Une Britannique atteinte de sclérose en plaques a été condamnée pour fraude après avoir perçu une allocation handicap élevée. Ses publications Facebook, où elle apparaissait lors de courses à pied, ont contredit les déclarations faites pour obtenir cette aide.
En bref
- —Elle touchait 2 292 livres par mois
- —Facebook a révélé 73 courses
- —Elle doit rembourser plus de 22 000 livres
Une allocation obtenue sur des déclarations contestées
Sara Morris, Britannique aujourd’hui âgée d’une cinquantaine d’années, a été diagnostiquée d’une sclérose en plaques en 2005. Cette maladie neurologique peut provoquer des troubles moteurs, sensitifs, visuels ou de l’équilibre, avec des formes très variables selon les patients.

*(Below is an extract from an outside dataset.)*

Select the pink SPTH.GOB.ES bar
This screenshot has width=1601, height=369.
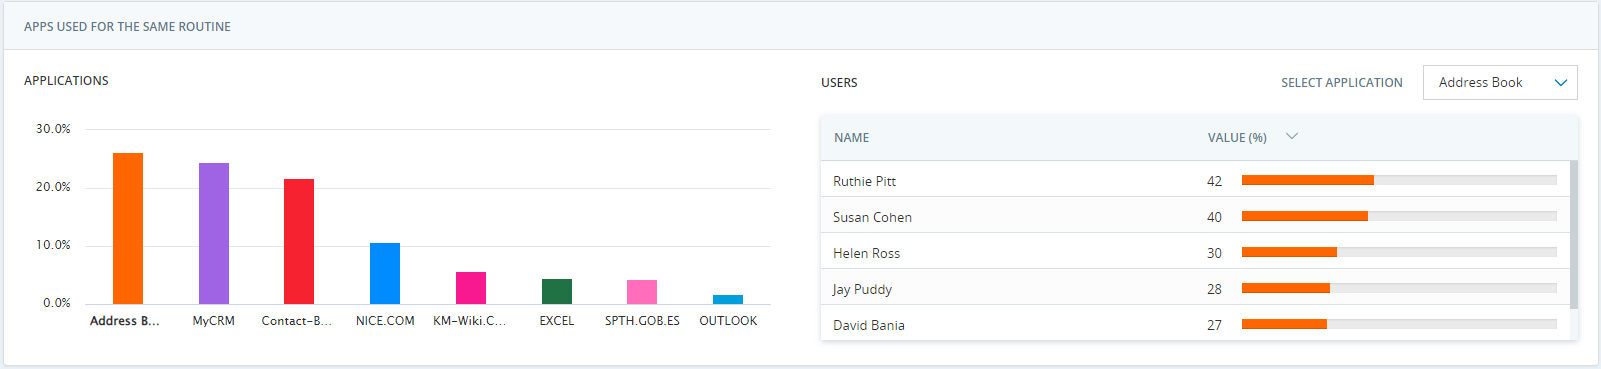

En 2020, lors d’une visite médicale liée à son dossier d’allocation handicap, elle aurait décrit des limitations importantes. D’après les éléments rapportés par la presse britannique et repris par Marie France, elle affirmait notamment ne pas pouvoir rester debout pour cuisiner ou sortir seule de sa salle de bains.
Ces déclarations lui ont permis d’obtenir un niveau élevé de Personal Independence Payment, une prestation britannique destinée aux personnes confrontées à des difficultés de santé ou de mobilité. Le montant évoqué atteint 2 292,63 livres par mois, soit environ 2 700 euros.
Pour comprendre
Le Personal Independence Payment est une prestation britannique liée aux conséquences concrètes d’un handicap sur la vie quotidienne. Dans ce type de dossier, l’enjeu n’est pas seulement le diagnostic médical, mais aussi le niveau réel d’autonomie déclaré à l’administration.
Facebook, point de départ de la contradiction
Le dossier a basculé lorsque les enquêteurs ont examiné ses publications sur Facebook. Entre mai 2019 et décembre 2022, Sara Morris aurait partagé 73 photos la montrant en train de participer à des courses à pied.

La contradiction était centrale pour l’enquête : d’un côté, des déclarations faisant état de difficultés sévères dans les gestes du quotidien ; de l’autre, une activité sportive régulière, notamment sur des distances de cinq ou dix kilomètres selon les éléments publiés.
Les autorités ont ensuite mis en place une surveillance en 2023. Sara Morris a été filmée alors qu’elle courait, un élément supplémentaire venu appuyer le dossier de fraude sociale.
Condamnation et remboursement imposé
Sara Morris a été condamnée en juillet 2024 à huit mois de prison pour déclaration frauduleuse. Lors de l’audience, elle a expliqué que son état de santé s’était amélioré après une période de forte fatigue liée à sa sclérose en plaques.

Elle a aussi soutenu que la course à pied l’aidait à mieux gérer sa maladie. Cet argument n’a pas empêché la justice de retenir que les informations transmises pour obtenir la prestation ne correspondaient pas à la réalité constatée.
Lors d’une nouvelle audience consacrée aux sommes dues, elle a été sommée de rembourser 22 386,02 livres sous 28 jours. À défaut, elle encourt une peine supplémentaire de neuf mois de prison.
Un dossier qui illustre la traque accrue des fraudes
Cette affaire s’est déroulée au Royaume-Uni, mais elle intervient dans un contexte européen de contrôles renforcés sur les prestations sociales. En France, la Caisse nationale des allocations familiales a indiqué que les fraudes détectées avaient augmenté d’environ 20 % en 2024.

Nicolas Grivel, directeur de la Cnaf, a toutefois précisé que cette hausse ne signifie pas nécessairement que les allocataires fraudent davantage. Selon lui, la progression tient aussi au fait que la Cnaf a amélioré ses capacités de contrôle.
La Cnaf estime que la fraude ne dépasse pas 3 % des montants versés par les CAF, pour environ 100 milliards d’euros de prestations chaque année. Elle affirme aussi récupérer une grande partie des sommes concernées, avec « 80 % des sommes » recouvrées selon les propos rapportés.
L’affaire Sara Morris montre le rôle croissant des traces numériques dans les enquêtes sur les prestations sociales. Elle rappelle aussi une distinction essentielle : une maladie peut évoluer, mais tout changement significatif de situation doit être déclaré lorsque des droits sociaux en dépendent.